For many of us, blogging has become an integral part of our lives. Apart from the arts, the insights, and the creativity, the obsession has likely sprang from the fact that in a faceless community, we can write about anything, be it as substantial as the American Foreign Policy or as trivial as a snorting spouse – there is no fear of being identified. Mask off. We can be what we really are. There is no need to put on a pubic face.
The blogging community’s exponential growth in the last couple of years was, I thought, due to the opportunities it gave to us to interact with others with real feelings. No inhibition of our individuality. No pretense.

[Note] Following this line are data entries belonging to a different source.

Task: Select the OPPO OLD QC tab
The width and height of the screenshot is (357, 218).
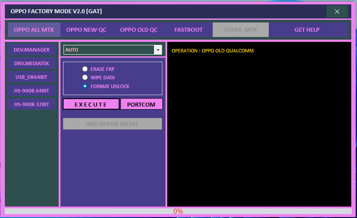Action: 139,30
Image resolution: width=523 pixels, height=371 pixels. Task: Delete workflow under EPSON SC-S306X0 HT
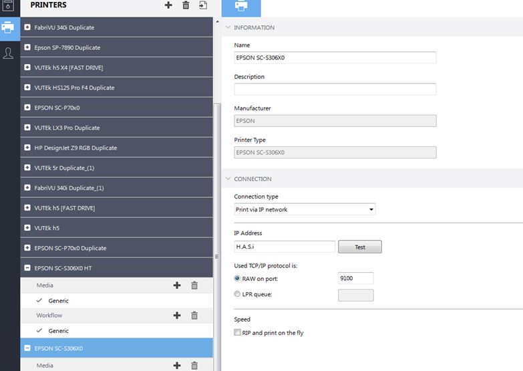194,316
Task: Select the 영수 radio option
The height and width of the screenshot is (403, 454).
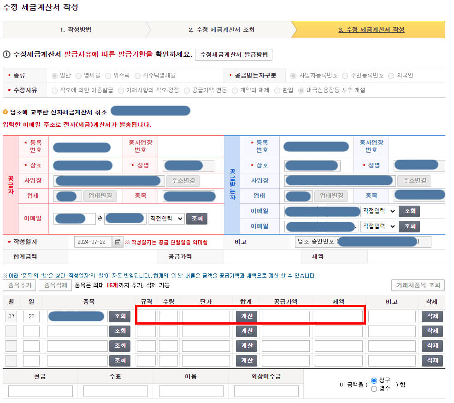Action: tap(373, 389)
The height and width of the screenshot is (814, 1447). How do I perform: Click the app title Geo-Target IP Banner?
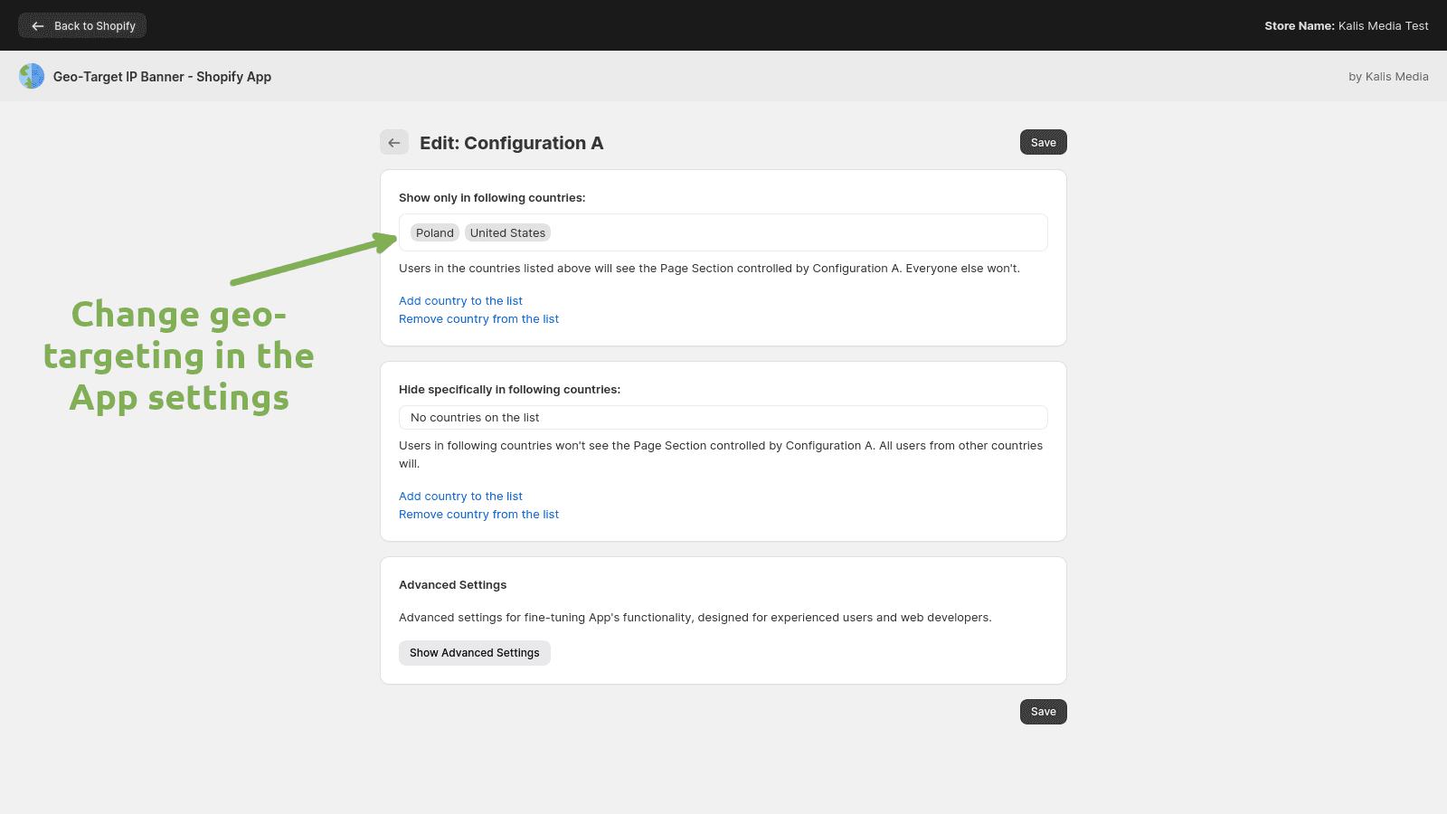162,77
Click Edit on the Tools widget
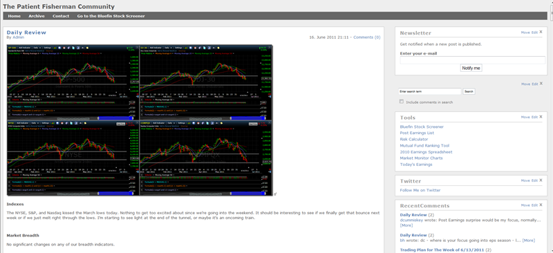This screenshot has height=253, width=553. (x=534, y=117)
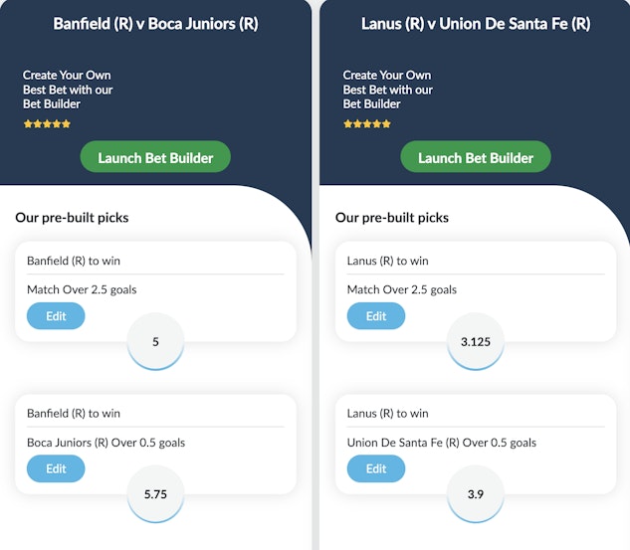The height and width of the screenshot is (550, 630).
Task: Edit the Union De Santa Fe Over 0.5 pick
Action: (x=376, y=468)
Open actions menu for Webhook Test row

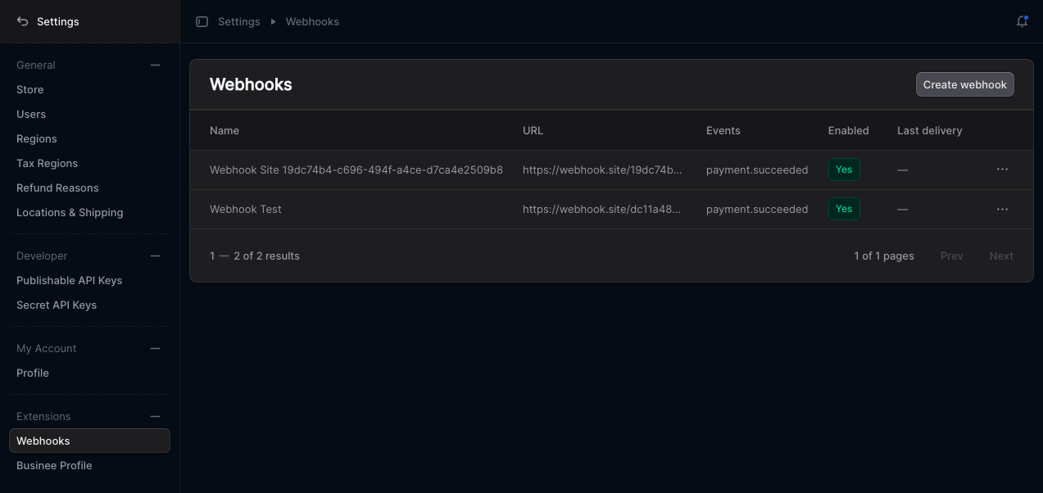[1002, 209]
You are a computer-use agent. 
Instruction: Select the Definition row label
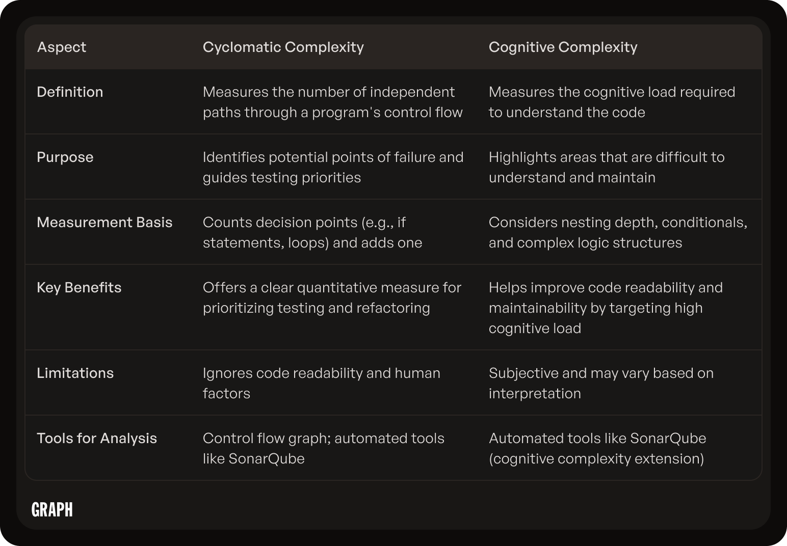(x=70, y=92)
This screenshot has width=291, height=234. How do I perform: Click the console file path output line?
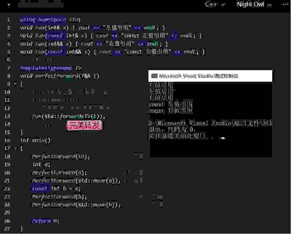[210, 123]
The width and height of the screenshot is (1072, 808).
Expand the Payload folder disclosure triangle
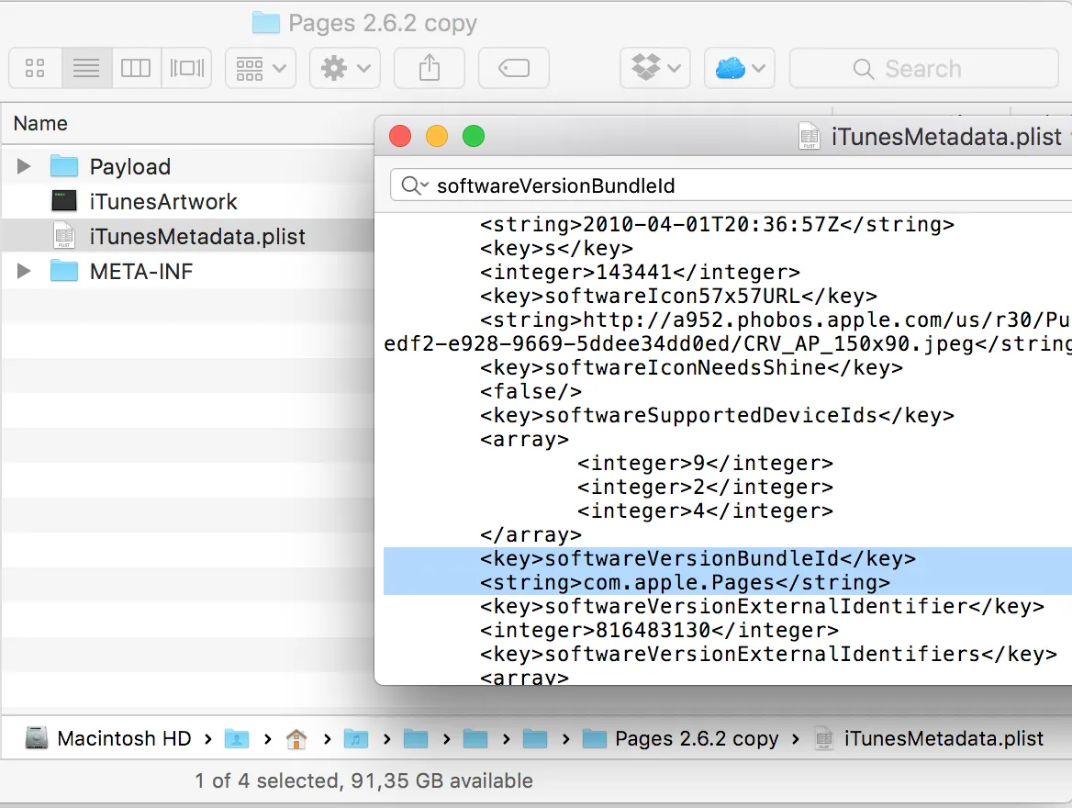click(24, 166)
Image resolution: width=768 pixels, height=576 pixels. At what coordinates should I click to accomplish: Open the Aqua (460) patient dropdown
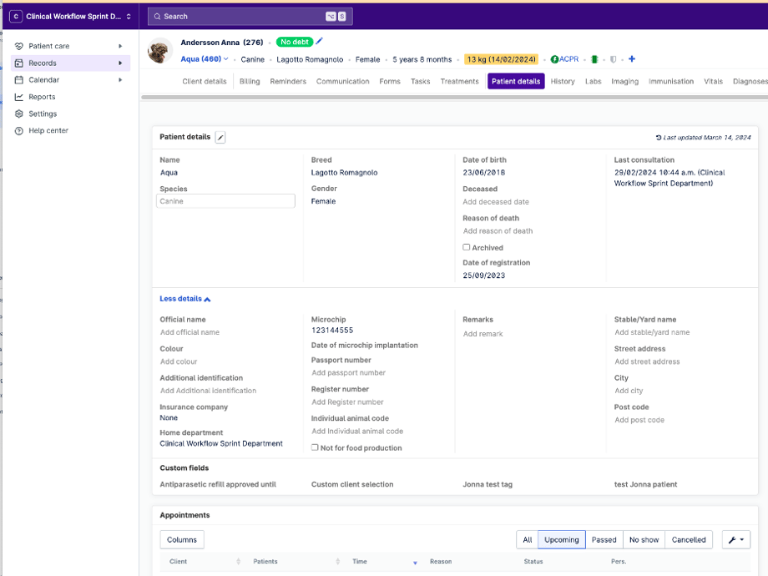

But human nature gradually prevails, even in this supposedly faceless community, many of us still prefer to putting on a mask. We try to be unique in expressing our views and our feelings on the Internet for all to see and yet despite the absence of identity, every entry we make is unconsciously censored. We tend to write about what we think may interest others to read and in the process creating yet another self that is not exactly what we are. We tend to link to others so that we would be perceived as if we were within the same group. We spend hours in front of the computer to come up with a web layout to complement the lousy content in the hope that it will be unique although it involves nothing more than changing the colors of a standard template. Even the anonymity of Internet cannot defeat self-deception.
Blogging let us experience the mind, the creativity, the ideas and genuine feelings of others while doing away with our bias about the cultural background and ethical origin of the writer. But once we start imposing artificial border on an otherwise borderless community and begin to operate in the shadow of reality, blogging will become less fulfilling an experience.
As in real life before we interact with a stranger, the tendency is to first read his face and listen to his accent, then form a view about the person’s character based on a certain pre-determined group in our head. And more often than not, the first impression is wrong.
We would have easily eliminated this bias in the blogging community but in our pursuit of make-believe uniqueness and self-deception, we not only impose artificial classification on others but self-imposed a classification that we wish other to perceive us to be.
When we read a good poem, we should derive our appreciation from the content - the identity of the author is almost irrelevant, be it Benjamin Zephaniah or Li Bai.